MSACL 2023 Abstract

Introduction
For molecular diagnosis-based stratified medicine, accurate diagnosis of the disease is essential to successfully treat patients. However, the presence of metastases significantly complicates treatment and as the primary tumour is often not identifiable, their investigation is critically important. This study aims to investigate the relations between the tumour, its metastasis and their primary cell lines established from these tumours using chemical imaging and ambient Laser-Assisted Rapid Evaporative Ionization Mass Spectrometry (LA-REIMS). We aim to investigate whether conclusions can be drawn about the primary tumour solely from the metastasis and the cultured cell line.

Methods
Primary cell lines were established from snap frozen, spontaneous tumours taken from veterinary surgeries. Cells were frozen at each passage to allow monitoring changes along the establishment of cultures. Tumour tissues were sectioned; cell pellets were dried on slides to be characterized by OPO Laser-Assisted REIMS source coupled to an imaging platform and fitted with a XevoTM G2-XS TOF Mass Spectrometer (Waters Corporation). Samples were also measured using Automated Desorption Electrospray Ionization (AutoDESI) fitted with a XevoTM G2-XS TOF MS (Waters Corporation). The data acquired in negative ion mode, mass to charge range 50-1200, was processed with our in-house built software AMX (Waters) using multivariate statistics including Principal Component Analysis (PCA) and Linear Discriminant Analysis (LDA). Ions were identified using MS/MS and exact mass measurements.
For research use only. Not for use in diagnostic procedures.

Preliminary Data
Spontaneous tumour - tumour metastasis pairs, a simplex tubulopapillar carcinoma and its skin metastasis, a complex adenocarcinoma and its lung metastasis, were examined. The tumours and the respective cell lines were measured using LA-REIMS and DESI imaging with 70 micrometre resolution which provided unique metabolic fingerprints and rich molecular profiles. Section measurements revealed great similarity between the primary tumour and its metastasis (PCA space distance 0.9 units), and between the cells of the immortalized primary tumour and metastasis cell lines as well, meanwhile tumour-cell relations unveiled significant differences (PCA space distance over 2.2 units).
The cross-validation results clearly demonstrate a connection between the metastasis, the primary tumour and their established cell lines. In general, the homogenous cell cultures are highly similar to each other regardless of their origin. The original tumour is clearly identifiable based on the patterns detected in the respective metastasis, however, cell lines show significantly different characteristics compared to the tumour tissues. Due to the heterogeneity of the tissue surrounding the tumour, the fingerprint of the homogenous cell culture (identical consistency) is highly different thus the metabolic fingerprints cannot be compared directly.
To understand these observations, the findings were examined at the molecular level. There were significant differences between the lipid profiles of the cells and tissues, including several phosphatidic acids (PA(34:1), PA(36:2), PA(36:1), PA(38:3) and PA(38:2)), which differences were characteristic to both tumour-metastasis pairs. Changes in other PAs, phosphatidyl-ethanolamines (PE) and ceramides (Cer) were also identified. These characteristic lipids are found in higher amounts in the tumour as compared to the healthy tissue, and even higher amounts in cell lines in the vast majority of cases, showing an alteration in the tumour lipid metabolism. The biological relevance of these molecules is still under investigation.

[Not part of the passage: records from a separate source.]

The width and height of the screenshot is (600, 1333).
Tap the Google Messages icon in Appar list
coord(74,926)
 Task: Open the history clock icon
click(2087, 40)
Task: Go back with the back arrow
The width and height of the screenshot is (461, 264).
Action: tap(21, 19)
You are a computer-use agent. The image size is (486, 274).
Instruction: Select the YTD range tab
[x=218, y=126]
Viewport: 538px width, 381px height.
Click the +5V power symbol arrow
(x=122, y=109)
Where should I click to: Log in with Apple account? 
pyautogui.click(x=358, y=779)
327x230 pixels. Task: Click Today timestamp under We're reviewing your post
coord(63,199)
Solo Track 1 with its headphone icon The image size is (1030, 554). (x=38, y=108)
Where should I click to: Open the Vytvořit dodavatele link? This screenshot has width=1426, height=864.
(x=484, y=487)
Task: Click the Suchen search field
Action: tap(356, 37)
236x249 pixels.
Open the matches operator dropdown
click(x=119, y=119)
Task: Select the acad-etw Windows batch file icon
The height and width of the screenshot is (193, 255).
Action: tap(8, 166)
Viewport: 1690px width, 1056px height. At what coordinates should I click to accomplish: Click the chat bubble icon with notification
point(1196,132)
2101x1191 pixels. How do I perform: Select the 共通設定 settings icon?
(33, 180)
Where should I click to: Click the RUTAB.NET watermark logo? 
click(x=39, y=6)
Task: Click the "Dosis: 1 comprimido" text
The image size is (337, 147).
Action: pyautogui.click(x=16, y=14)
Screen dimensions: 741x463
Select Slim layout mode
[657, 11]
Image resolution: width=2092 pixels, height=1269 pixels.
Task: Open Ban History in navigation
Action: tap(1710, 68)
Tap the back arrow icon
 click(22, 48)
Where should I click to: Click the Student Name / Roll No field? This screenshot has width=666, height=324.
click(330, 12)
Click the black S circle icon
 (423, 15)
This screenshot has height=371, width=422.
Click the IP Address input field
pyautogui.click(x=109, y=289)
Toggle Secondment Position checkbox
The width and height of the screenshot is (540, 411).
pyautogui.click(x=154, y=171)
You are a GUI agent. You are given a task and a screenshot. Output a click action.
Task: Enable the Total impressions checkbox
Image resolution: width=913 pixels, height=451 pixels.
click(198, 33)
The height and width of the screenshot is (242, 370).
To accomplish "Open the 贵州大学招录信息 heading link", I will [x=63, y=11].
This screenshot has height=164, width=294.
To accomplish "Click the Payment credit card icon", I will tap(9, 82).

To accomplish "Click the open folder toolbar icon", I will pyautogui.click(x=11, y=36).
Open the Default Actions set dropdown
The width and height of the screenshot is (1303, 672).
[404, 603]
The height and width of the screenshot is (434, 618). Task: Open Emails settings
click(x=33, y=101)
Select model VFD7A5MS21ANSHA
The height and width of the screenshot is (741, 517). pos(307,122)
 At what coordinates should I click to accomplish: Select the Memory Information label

Conclusion and Perspectives
Results demonstrate that mass spectrometric fingerprints of metastases allow clear identification of the primary tumours. Although cultured cell lines derived from the primary tumour and the metastasis show highly similar patterns, these are significantly different from the tumour tissue signatures. At the same time, similarities allow to examine whether the sensitivity profiles of the cell lines and the tumour overlap. We aim to subject the cells to different dietary experiments and examine a successfully developed diet in vivo in an animal model for tumour suppression. This may subsequently indicate that cell lines could be generated from recurrent tumours and used to develop therapies that helps to reduce tumour recurrence, or to develop therapies even without the knowledge of the primary tumour.

Novel Aspect
Comparative molecular analysis of tumour - tumour metastasis pairs and cell lines derived from therein using Rapid Evaporative Ionization Mass Spectrometry.